18. Michael Kelly, Applied Sciences, and Frederick Smith, Anthropology

Two undergraduate anthropology majors will be provided with six weeks of training in the use of sophisticated materials characterizations instruments at the Applied Research Center, after which they will work for six weeks at a Barbados field school doing analysis of pottery. Research questions include identifying the mix of imported and locally produced pottery at specific historical periods.

19. Betsy Konefal, History and Sylvia Tandeciarz, Modern Languages

Five undergraduates per semester will conduct research with the National Security Archive, based in washington D.C. They will draw on the Archive’s collection of declassified documents to conduct research projects on U.S. policy in Latin America. “Briefing Books” they write will help future researchers find documents on specific topics.

20. Hiroshi Kitamura, History

Funding will be used to integrate research projects into History 211, The Nuclear World. Students will contribute original documents and analysis to a growing “Atomic Timeline and Encyclopedia Project.”

21. Lawrence Leemis, Mathematics

Students in Mathematics 401-402 will do projects in applied probability in a course that integrates computational probability algorithms into the calculus-based probability and statistics curricular sequence.

22. Thomas Linneman, Sociology

Sociology will conduct a faculty seminar to implement a new senior capstone program that will provide students an opportunity to conduct research that builds on the research specialties of faculty.

23. Heather Macdonald, Geology

Completion of project from previous year to institute field trips for geology majors to the sites that seniors are studying in their research. The goal is to introduce younger majors to the research process by showing them the research being done by seniors.

24. Paul Manna and Amy Oakes, Government

Second-year funding for the government department’s new two-semester senior seminar for majors who are conducting honors thesis research. In the past, these students have only worked one-on-one with their advisers. This seminar, which will be supervised by Professor Manna, will provide students an opportunity to present their work and receive critiques at various times during the year, as well as to learn about strategies for conducting literature reviews, analyzing data, presenting visual materials, etc.

25. Deborah Morse, English

Funding will support three Teaching Fellows who will help supervise student research projects on topics related to “Victorian tolerance” (topics to include women’s rights, animal rights, and the rights of the working class).

26. Amy Oakes and Dennis Smith, Government

Funding will create the Project on International Peace and Security, an undergraduate research initiative modeled after non-profit policy institutions in Washington. Members of the policy community in Washington will pose policy questions that will serve as the topics for student research projects. The project will conclude with a year-end conference.

27. Hermine Pinson, English

Professor Pinson will build both group and individual composition/performance projects into a new creative writing course in English. Funding will support technical assistance and class travel to poetry reading sites in Washington.
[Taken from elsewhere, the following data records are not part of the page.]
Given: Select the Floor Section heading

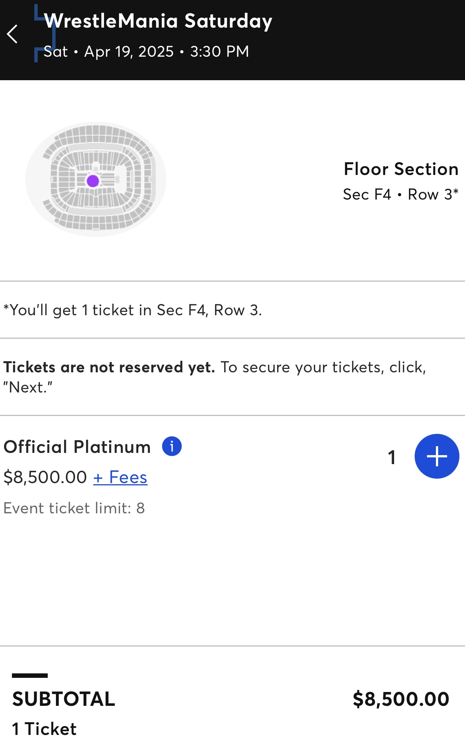Looking at the screenshot, I should point(401,169).
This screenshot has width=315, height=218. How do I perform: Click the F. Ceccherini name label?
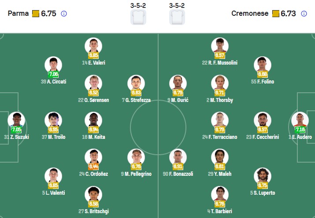click(x=263, y=137)
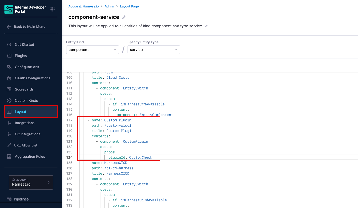
Task: Expand the Harness.io account selector
Action: click(31, 182)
28. Alexander Prokhorov, Russian

Professor Prokhorov will complete his project from the previous year, initiating a “Moscow Theatre Project in conjunction with study abroad to Russia. This project will provide students with the opportunity to study film reception in Russia similar to a project underway at William nad Mary on U.S. film reception.

29. Suzanne Raitt, English

Funding will be used to employ three Teaching Fellows in Introduction to Women’s Studies, which enrolls about 100 students each spring. These Fellows will supervise community-based research projects on gender topics, – for example, studying the domestic abuse data and the efficacy of government and non-profit programs that are designed to address this problem.

30. Timmons Roberts, Sociology and Environmental Science and Studies

Environmental Sociology

Supplemental funding will allow for the hiring of one additional Mellon Teaching Fellow to help coordinate a class project telephone survey of people’s attitudes toward environmental issues.